WHAT YOU WILL DO = Look through the listing below and write out exactly the lines from the line with "The height and width of the screenshot is (678, 1568)." to the line with "You are a computer-use agent. 845x578 pixels.", both included, and no others.

TASK INPUT =
___

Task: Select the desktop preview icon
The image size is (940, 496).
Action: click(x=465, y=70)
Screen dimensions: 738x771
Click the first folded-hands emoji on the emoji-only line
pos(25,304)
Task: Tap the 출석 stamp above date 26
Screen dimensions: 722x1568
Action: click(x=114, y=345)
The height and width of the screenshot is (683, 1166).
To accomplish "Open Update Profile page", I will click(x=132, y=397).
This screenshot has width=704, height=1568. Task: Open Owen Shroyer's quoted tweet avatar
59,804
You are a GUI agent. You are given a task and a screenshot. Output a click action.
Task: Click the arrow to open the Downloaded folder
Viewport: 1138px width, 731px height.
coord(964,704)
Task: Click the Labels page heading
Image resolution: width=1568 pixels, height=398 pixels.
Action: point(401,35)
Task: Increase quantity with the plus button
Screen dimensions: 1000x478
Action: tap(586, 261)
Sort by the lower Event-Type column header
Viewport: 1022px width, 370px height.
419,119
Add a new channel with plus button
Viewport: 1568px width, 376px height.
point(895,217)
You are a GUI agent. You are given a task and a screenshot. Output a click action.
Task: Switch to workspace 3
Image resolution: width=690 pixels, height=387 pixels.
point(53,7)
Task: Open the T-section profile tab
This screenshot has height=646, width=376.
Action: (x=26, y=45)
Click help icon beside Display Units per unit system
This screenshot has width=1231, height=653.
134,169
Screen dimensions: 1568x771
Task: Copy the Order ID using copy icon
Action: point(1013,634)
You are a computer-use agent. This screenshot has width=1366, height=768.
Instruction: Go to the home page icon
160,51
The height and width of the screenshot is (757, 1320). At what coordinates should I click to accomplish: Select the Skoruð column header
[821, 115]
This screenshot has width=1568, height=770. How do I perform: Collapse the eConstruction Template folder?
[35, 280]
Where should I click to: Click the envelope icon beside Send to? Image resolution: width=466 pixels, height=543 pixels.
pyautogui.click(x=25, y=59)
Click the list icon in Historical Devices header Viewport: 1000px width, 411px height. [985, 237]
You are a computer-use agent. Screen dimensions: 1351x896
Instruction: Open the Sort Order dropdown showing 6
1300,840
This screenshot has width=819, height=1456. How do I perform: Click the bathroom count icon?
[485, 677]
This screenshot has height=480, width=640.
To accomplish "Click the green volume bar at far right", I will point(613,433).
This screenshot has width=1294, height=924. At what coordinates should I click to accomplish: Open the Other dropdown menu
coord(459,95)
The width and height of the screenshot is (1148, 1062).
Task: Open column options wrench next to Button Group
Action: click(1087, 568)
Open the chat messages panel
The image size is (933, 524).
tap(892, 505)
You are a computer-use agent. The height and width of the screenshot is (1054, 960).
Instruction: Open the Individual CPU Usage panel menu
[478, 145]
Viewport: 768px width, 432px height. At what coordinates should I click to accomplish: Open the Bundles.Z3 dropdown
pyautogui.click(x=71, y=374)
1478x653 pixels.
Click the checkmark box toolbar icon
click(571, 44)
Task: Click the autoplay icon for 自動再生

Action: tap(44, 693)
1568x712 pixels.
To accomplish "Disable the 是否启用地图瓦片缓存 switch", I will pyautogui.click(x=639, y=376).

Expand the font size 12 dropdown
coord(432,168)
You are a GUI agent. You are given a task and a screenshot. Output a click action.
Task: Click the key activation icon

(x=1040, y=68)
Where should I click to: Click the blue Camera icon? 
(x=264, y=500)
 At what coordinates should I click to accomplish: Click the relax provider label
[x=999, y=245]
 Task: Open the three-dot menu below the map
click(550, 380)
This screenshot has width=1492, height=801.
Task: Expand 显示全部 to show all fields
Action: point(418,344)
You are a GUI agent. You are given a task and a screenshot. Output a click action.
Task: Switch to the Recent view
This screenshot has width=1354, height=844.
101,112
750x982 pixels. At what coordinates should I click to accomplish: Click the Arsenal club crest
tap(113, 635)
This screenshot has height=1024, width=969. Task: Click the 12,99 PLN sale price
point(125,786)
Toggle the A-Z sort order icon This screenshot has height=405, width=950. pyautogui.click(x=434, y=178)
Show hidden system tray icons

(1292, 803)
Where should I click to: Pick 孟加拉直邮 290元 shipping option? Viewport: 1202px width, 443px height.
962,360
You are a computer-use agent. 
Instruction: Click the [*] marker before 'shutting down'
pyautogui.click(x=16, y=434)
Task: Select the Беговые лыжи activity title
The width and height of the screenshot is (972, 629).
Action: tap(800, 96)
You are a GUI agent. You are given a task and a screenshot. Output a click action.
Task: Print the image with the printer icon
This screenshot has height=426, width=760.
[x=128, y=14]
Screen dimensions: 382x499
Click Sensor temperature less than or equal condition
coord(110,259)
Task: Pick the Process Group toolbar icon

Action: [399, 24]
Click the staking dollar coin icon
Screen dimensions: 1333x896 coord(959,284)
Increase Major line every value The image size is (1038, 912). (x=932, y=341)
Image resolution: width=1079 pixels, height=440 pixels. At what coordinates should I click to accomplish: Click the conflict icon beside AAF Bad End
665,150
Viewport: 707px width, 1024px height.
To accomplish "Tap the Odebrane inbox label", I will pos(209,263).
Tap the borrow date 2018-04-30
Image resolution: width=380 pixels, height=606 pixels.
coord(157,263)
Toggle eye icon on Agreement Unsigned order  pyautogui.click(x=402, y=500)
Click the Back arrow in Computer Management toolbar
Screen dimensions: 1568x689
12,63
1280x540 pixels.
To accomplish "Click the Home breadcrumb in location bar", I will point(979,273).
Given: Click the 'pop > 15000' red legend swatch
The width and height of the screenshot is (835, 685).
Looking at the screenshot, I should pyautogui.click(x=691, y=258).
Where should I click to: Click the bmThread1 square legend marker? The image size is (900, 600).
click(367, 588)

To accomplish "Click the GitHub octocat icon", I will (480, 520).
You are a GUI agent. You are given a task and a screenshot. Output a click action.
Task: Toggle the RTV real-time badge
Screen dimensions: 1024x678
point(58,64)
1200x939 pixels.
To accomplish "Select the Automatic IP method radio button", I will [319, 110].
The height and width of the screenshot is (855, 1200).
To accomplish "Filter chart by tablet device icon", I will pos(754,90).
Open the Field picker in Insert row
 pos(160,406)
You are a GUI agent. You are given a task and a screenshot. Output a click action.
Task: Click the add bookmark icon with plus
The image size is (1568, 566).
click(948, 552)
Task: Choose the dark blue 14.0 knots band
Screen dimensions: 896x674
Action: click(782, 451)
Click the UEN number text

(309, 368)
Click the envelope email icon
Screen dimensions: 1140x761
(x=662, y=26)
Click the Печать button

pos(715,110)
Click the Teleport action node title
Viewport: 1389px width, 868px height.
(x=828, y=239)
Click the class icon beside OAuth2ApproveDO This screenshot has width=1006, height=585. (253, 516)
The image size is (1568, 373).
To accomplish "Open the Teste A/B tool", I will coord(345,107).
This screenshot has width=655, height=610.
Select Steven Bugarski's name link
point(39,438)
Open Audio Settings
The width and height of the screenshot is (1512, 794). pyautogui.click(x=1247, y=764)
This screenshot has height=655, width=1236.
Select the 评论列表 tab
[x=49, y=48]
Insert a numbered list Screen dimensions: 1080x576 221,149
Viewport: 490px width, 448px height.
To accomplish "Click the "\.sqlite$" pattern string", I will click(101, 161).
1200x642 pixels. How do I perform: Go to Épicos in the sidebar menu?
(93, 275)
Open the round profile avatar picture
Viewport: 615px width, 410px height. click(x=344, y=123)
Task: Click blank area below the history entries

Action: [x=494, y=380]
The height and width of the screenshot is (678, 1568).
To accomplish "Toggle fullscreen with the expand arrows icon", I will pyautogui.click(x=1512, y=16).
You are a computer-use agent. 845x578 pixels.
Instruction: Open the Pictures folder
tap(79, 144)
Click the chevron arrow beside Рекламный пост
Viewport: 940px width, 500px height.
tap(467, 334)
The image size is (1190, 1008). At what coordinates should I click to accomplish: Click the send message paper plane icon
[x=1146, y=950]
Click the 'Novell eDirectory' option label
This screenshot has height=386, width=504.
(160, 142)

___

OUTPUT FOR THIS TASK =
The height and width of the screenshot is (678, 1568).
To accomplish "Toggle fullscreen with the expand arrows icon", I will pyautogui.click(x=1512, y=16).
You are a computer-use agent. 845x578 pixels.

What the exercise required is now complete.